-- Trecho do texto --
Personagem frequente nos debates públicos das últimas décadas, o pastor Silas Malafaia exerce uma influência significativa numa parcela da população brasileira que não restringe aos evangélicos. Ele possui milhões de seguidores nas redes sociais e, como pastor midiático, conquistou espaços de voz e significativas parcerias no âmbito da política nacional. Seu nome é amplamente lembrado, menos pela vivência espiritual implicada na conduta de um líder religioso do que pelas controvérsias e polêmicas que suas associações e discursos promovem na esfera política.
E acompanhar Malafaia nas duas últimas décadas deveria produzir uma complicação para seus seguidores, pois ele se aproxima e se distancia de determinados políticos com uma assustadora facilidade: esse sujeito muda de opinião e apoio como muda de roupa. Mas não apenas isso, a cada alteração, ele encontra argumentos para justificar em nome da fé a posição adotada ou abandonada. Cada novo candidato que ele apoia é apresentado como a melhor opção, ou até mesmo como representação da vontade divina. Por isso mesmo, a pergunta que norteia essa reflexão é: por que Malafaia troca tanto suas associações com políticos?
Em relação à política, ele se discursa como aquele que sabe em quem se deve votar. Iluminado, ele distingue quem são “os bons” e “os maus” políticos. Ademais, ele atua como uma espécie de pastor-consultor político do campo evangélico e conservador (ao menos é o que visa a sua atuação pública) que faz e desfaz a imagem de candidatos e eleitos. Por isso mesmo, sua posição segue com intensas oscilações: ele sabe, mas depois titubeia; ele tem convicção, mas se arrepende; ele apoia, depois nega; ele abençoa, a seguir pede a cabeça; ele defende, e depois persegue. Geralmente, ele muda de parceiro e opositor na medida em que aqueles que ele apoiava são acusados de crimes. Como lhe falta discernimento! Ele precisa orar mais para não cair em tanto engano sobre os atributos de honestidade de seus apoiados. Ou talvez o problema seja outro: pode ser que ele mude apenas pela conveniência, sendo seu apoio dependente do que lhe interessa em cada momento e da imagem que quer passar para seus seguidores.
Vejamos alguns exemplos das relações de Malafaia com políticos brasileiros.

-- Objetivo declarado --
Enumere todos os pares de ações contrastantes com que o trecho sobre Silas Malafaia ilustra as oscilações de sua posição política. Os itens não guardam relação com o trecho.

-- Itens fornecidos --
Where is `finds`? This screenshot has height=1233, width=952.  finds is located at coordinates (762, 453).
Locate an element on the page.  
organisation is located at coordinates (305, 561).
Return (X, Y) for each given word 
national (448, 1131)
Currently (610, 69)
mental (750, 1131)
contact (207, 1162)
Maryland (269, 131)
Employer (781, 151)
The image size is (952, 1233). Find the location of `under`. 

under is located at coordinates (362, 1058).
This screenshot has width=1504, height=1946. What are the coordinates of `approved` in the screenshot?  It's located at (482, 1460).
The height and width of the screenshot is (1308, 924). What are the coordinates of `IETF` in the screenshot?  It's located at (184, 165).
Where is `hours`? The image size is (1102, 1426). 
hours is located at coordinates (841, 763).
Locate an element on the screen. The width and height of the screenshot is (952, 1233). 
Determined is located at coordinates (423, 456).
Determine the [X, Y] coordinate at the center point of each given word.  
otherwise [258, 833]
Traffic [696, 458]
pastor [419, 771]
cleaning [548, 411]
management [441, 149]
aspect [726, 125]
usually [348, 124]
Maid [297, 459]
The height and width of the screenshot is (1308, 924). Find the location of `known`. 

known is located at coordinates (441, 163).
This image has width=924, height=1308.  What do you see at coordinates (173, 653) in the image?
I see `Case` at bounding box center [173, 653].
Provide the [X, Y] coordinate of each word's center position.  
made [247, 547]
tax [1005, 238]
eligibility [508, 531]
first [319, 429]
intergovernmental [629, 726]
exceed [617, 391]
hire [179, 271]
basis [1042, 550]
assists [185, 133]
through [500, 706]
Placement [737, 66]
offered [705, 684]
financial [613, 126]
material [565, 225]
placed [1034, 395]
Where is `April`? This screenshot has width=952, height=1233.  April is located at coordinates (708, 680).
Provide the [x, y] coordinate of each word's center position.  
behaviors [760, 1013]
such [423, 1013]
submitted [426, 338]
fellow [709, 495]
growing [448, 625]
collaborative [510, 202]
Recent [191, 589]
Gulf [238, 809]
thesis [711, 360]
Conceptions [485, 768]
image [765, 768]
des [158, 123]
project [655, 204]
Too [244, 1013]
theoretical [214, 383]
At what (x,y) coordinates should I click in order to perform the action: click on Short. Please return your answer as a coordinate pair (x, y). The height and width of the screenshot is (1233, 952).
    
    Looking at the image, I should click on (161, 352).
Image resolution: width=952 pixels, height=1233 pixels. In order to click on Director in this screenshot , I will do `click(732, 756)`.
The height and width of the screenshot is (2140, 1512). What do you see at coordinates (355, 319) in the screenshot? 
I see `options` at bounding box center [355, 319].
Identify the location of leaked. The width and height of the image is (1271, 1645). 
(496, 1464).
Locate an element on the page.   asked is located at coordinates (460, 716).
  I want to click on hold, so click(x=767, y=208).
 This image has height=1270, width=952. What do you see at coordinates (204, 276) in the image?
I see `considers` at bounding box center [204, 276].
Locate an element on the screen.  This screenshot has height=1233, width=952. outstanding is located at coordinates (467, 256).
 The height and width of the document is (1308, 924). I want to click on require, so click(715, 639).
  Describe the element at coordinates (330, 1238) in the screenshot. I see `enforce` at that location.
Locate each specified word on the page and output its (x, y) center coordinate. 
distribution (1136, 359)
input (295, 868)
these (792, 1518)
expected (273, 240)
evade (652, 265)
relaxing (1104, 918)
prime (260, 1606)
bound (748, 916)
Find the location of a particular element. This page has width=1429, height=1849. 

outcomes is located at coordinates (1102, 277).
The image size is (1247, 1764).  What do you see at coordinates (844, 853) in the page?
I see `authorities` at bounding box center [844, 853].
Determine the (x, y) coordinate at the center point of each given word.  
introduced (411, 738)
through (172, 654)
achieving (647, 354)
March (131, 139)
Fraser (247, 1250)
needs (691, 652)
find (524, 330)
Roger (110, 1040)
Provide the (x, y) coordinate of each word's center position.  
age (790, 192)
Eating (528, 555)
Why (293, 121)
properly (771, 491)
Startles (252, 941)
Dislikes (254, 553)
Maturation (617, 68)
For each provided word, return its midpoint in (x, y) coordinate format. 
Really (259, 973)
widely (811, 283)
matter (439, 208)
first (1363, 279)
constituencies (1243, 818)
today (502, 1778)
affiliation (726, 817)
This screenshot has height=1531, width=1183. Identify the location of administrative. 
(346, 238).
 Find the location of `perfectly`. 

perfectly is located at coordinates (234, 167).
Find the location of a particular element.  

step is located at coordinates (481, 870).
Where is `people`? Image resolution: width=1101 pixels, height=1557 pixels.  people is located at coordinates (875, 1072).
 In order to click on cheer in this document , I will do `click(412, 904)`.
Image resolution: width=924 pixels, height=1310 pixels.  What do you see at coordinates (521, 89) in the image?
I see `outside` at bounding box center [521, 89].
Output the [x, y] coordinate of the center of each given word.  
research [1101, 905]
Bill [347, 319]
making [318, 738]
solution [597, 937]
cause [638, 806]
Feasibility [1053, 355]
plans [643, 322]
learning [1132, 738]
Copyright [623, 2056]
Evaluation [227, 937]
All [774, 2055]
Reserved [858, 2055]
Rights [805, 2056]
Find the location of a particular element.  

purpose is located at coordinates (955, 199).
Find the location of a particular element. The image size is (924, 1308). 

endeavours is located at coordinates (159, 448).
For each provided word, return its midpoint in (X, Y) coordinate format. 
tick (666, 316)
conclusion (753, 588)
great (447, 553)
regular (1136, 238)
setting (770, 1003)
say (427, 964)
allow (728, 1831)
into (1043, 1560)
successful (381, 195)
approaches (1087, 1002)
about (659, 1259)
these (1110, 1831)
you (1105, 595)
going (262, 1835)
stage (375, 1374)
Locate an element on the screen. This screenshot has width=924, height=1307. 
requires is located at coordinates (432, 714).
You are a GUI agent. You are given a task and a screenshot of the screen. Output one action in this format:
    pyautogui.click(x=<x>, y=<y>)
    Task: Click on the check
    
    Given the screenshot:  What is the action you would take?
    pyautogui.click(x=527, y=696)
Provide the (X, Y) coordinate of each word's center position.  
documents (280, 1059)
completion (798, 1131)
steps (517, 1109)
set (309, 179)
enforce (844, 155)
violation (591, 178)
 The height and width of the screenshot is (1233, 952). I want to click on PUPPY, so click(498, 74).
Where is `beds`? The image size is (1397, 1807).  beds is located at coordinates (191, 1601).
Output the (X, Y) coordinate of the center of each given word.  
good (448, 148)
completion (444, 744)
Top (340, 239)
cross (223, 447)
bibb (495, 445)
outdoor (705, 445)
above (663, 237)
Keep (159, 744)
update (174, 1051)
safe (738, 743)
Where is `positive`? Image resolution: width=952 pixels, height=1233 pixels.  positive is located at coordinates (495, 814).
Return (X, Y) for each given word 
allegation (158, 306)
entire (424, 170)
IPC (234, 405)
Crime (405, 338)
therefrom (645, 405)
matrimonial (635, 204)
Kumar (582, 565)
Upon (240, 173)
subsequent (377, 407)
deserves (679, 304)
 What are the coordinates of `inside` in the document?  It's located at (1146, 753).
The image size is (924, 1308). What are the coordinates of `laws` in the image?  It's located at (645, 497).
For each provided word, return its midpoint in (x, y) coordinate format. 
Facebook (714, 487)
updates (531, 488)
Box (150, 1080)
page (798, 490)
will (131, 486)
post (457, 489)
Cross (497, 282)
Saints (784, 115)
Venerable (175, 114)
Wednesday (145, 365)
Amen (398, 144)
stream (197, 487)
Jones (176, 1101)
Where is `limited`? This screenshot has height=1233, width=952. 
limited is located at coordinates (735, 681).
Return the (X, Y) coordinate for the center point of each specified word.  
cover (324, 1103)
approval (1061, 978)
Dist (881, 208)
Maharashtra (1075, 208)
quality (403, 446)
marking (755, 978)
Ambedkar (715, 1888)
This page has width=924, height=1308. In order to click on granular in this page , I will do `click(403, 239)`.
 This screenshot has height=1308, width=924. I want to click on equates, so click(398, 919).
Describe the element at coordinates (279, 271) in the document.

-- Resposta abaixo --
- ele sabe, mas depois titubeia
- ele tem convicção, mas se arrepende
- ele apoia, depois nega
- ele abençoa, a seguir pede a cabeça
- ele defende, e depois persegue